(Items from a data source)

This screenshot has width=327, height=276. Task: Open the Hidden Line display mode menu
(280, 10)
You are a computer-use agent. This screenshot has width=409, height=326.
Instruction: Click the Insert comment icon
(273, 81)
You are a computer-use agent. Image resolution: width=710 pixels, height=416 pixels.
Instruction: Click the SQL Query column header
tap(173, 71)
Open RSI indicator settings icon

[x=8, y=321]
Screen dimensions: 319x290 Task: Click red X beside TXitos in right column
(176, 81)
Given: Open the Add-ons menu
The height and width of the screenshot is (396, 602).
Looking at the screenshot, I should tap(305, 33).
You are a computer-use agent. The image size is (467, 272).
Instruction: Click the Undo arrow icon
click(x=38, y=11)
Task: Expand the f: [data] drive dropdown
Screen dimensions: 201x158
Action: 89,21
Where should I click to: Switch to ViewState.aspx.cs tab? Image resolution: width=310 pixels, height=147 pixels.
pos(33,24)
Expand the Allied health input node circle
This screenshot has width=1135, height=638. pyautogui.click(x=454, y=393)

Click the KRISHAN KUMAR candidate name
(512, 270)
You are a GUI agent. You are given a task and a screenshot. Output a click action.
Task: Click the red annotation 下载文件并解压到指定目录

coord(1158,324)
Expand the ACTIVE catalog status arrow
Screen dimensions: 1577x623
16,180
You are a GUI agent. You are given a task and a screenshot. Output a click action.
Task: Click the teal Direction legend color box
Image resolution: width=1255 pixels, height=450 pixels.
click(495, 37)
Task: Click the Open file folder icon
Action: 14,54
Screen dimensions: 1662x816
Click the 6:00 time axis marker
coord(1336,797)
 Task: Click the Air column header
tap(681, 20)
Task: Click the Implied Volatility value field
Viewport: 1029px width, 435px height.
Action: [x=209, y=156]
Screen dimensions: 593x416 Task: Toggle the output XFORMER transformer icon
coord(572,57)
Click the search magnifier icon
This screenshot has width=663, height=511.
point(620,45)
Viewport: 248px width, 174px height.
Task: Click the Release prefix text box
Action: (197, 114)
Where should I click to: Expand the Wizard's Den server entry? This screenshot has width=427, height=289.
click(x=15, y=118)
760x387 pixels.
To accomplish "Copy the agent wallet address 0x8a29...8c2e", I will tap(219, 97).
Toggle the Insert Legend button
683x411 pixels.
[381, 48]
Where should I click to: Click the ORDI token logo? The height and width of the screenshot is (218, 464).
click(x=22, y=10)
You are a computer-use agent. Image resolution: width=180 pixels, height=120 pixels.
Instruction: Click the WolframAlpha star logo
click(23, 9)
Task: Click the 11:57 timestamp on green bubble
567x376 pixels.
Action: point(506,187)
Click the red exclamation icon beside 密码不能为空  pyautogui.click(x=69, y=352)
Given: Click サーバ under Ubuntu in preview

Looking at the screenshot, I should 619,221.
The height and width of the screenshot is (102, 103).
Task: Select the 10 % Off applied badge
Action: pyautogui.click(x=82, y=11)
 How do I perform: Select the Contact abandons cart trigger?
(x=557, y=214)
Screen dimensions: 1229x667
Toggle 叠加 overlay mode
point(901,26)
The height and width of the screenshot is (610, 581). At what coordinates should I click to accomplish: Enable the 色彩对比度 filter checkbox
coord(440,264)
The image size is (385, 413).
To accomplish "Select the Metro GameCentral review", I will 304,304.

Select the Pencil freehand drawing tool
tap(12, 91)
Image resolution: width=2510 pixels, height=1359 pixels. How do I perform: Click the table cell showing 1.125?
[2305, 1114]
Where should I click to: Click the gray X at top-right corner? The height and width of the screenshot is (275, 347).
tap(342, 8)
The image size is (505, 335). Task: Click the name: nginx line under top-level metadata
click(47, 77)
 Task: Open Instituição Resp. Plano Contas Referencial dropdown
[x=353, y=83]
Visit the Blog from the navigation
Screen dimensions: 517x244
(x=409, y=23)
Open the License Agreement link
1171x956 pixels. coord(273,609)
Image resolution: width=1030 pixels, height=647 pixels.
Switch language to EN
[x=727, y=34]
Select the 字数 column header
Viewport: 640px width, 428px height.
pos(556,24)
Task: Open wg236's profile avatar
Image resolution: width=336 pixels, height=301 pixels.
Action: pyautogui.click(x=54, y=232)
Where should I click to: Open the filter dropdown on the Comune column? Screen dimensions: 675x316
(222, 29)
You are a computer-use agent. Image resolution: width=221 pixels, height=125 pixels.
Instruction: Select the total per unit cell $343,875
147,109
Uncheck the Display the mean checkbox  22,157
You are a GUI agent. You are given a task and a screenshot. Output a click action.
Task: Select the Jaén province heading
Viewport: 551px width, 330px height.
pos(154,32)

**What the task requires**. In the records above, the line with "Instruction: Click the SQL" marks the start and the line with "You are a computer-use agent. The" marks the end; copy that stretch exactly, both lines included, and nothing else.

**Output for this task**.
Instruction: Click the SQL Query column header
tap(173, 71)
Open RSI indicator settings icon

[x=8, y=321]
Screen dimensions: 319x290 Task: Click red X beside TXitos in right column
(176, 81)
Given: Open the Add-ons menu
The height and width of the screenshot is (396, 602).
Looking at the screenshot, I should tap(305, 33).
You are a computer-use agent. The image size is (467, 272).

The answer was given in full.